● Texte fourni:
---+---

Le cinéma, souvent, nous tend la main. Kechiche, lui, nous laisse dehors. Il ne nous explique rien, il filme, il écoute, il attend. On croit être spectateur, on devient témoin. Ce glissement-là, c’est toute sa morale. Je repense à la scène de la classe. Krimo




On n’a pas besoin d’un grand discours sur la lutte des classes : tout est déjà là, dans ce petit théâtre pédagogique. Le savoir, ici, devient arme. Et Kechiche filme cela sans surligner, sans couper : juste la gêne, la tension, la fatigue. On comprend. L’Esquive parle beaucoup, mais ne dit presque rien. Les mots tournent, se heurtent, s’usent. C’est le cinéma d’un pays qui ne sait plus très bien parler, alors il bégaye, il recommence. Kechiche ne cherche pas la phrase juste, il cherche le moment où le mot devient geste. Et parfois, il y arrive. Je me souviens aussi de la séquence avec la police. Les cris, les corps qui s’entrechoquent, la caméra qui se perd. Rien de spectaculaire : juste la confusion, la peur. Kechiche ne dramatise pas. Il découpe le réel en morceaux, sans chercher à les recoller. On ne sait pas très bien ce qu’on voit, et c’est peut-être ça, la vérité.

---+---

● Bloc de données:

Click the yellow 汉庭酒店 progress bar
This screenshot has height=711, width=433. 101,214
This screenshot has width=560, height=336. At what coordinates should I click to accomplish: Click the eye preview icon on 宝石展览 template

---+---

● Exercices à traiter:
#1 D'après le texte sur Kechiche, que devient le savoir dans la scène de la classe ?
#2 Réécrivez le texte sur Kechiche depuis « On n’a pas besoin » jusqu'à « ça, la vérité. » en substituant « l'objectif » à « la caméra ».
Le listing provient d'une autre source.

● Liste des corrigés:
#1 Il devient une arme.

#2
On n’a pas besoin d’un grand discours sur la lutte des classes : tout est déjà là, dans ce petit théâtre pédagogique. Le savoir, ici, devient arme. Et Kechiche filme cela sans surligner, sans couper : juste la gêne, la tension, la fatigue. On comprend. L’Esquive parle beaucoup, mais ne dit presque rien. Les mots tournent, se heurtent, s’usent. C’est le cinéma d’un pays qui ne sait plus très bien parler, alors il bégaye, il recommence. Kechiche ne cherche pas la phrase juste, il cherche le moment où le mot devient geste. Et parfois, il y arrive. Je me souviens aussi de la séquence avec la police. Les cris, les corps qui s’entrechoquent, l'objectif qui se perd. Rien de spectaculaire : juste la confusion, la peur. Kechiche ne dramatise pas. Il découpe le réel en morceaux, sans chercher à les recoller. On ne sait pas très bien ce qu’on voit, et c’est peut-être ça, la vérité.